La guerre avait été rapide, mais sanglante.
Un deuil mêlé d’angoisse assombrissait les yeux ;
Et, vers un ciel meilleur levant sa main tremblante,
Athène avait placé la Paix au rang des dieux.

En vain, grand ennemi de ces cultes d’Asie
Qui pouvaient énerver son peuple et l’affaiblir,
Périclès trouvait l’heure imprudemment choisie :
La volonté d’Athène avait dû s’accomplir.

Le temple s’élevait auprès de l’ancien Stade,
Sur la place où jadis avait campé Xerxès ;
Ictinus en avait dessiné la façade,
Et le portique était l’œuvre de Mnésiclès.

Les colonnes étaient de marbre pentélique ;
Par deux portes d’argent le portail était clos ;
Et sous le péristyle, à la muraille oblique,
Zeuxis et Parrhasius avaient peint deux tableaux :

— Sur l’un : au grand soleil c’est la moisson qui chante,
Sans ombre, les figuiers ne sont pas assez hauts,
Mais la gaîté rayonne et mêle, encourageante,
Le bruit léger des voix au bruit sourd des fléaux.

Sur leurs fronts gracieux, portant la lourde gerbe,
Les jeunes filles vont riant aux jeunes gens ;
L’été splendide a fait la récolte superbe,
Et l’hiver peut venir sans trouver d’indigents.

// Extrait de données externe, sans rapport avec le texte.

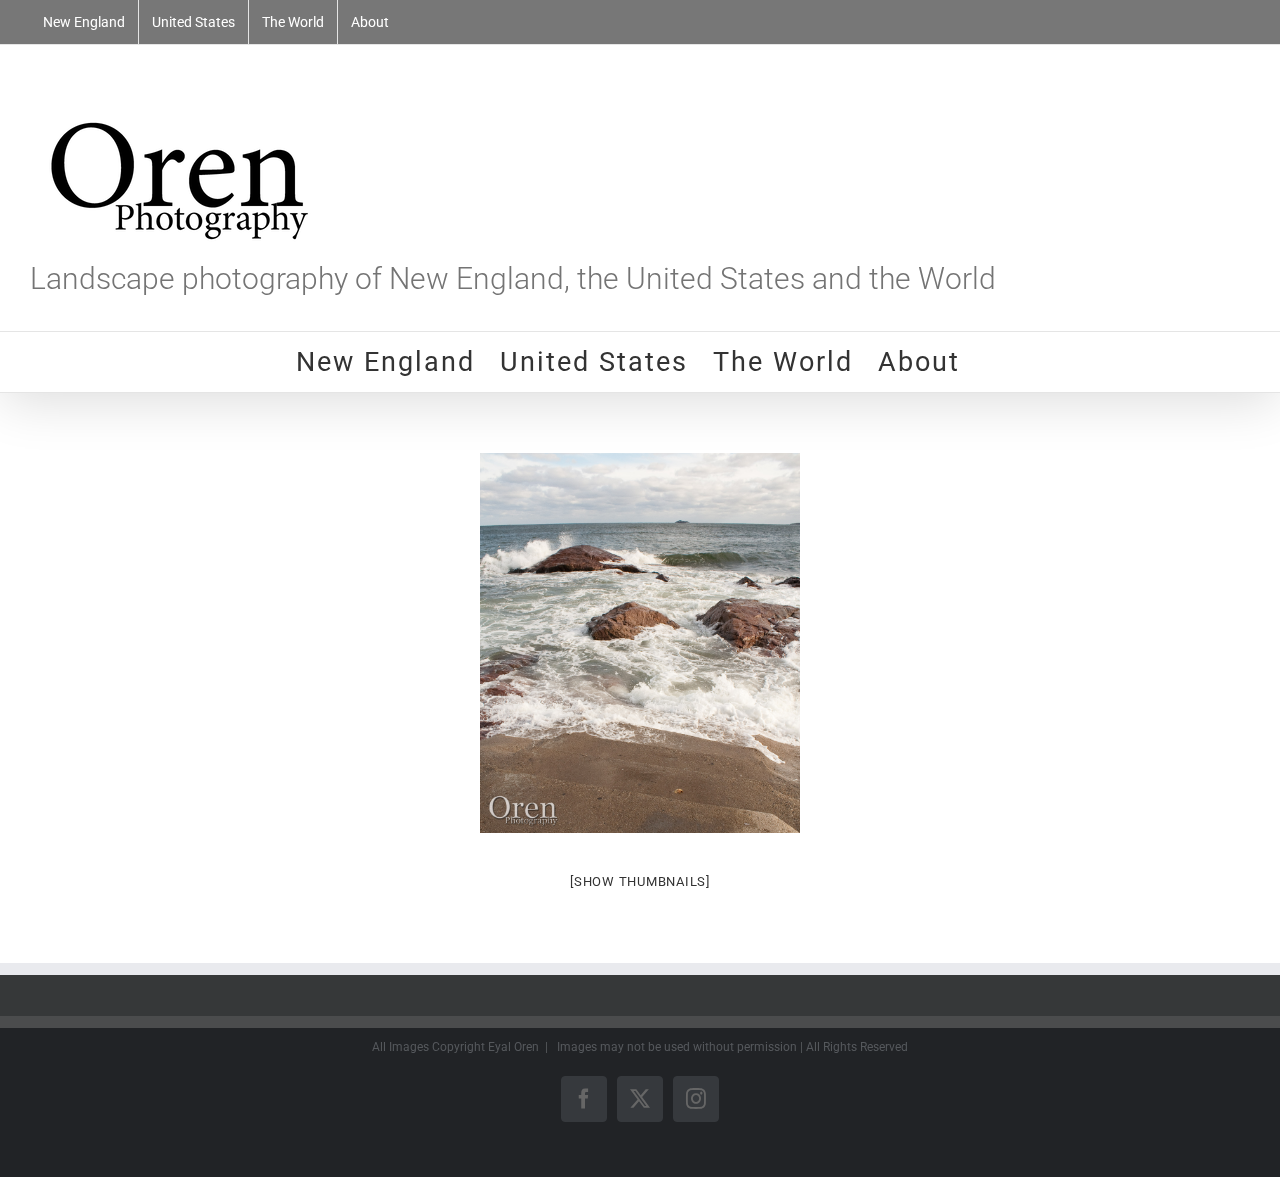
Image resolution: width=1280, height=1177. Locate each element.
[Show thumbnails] (640, 881)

Le second représente un gai faubourg d’Athènes :
Par la sérénité tranquille des beaux soirs,
Les vendangeurs lassés courent boire aux fontaines,
Et, pieds nus, les enfants dansent dans les pressoirs.

Dans un coin, à l’écart des gaités populaires,
Une femme au sein blanc berce son fils, qui dort,
Tandis que sur le quai, déchargeant ses galères,
Un marchand réjoui sourit à ses sacs d’or.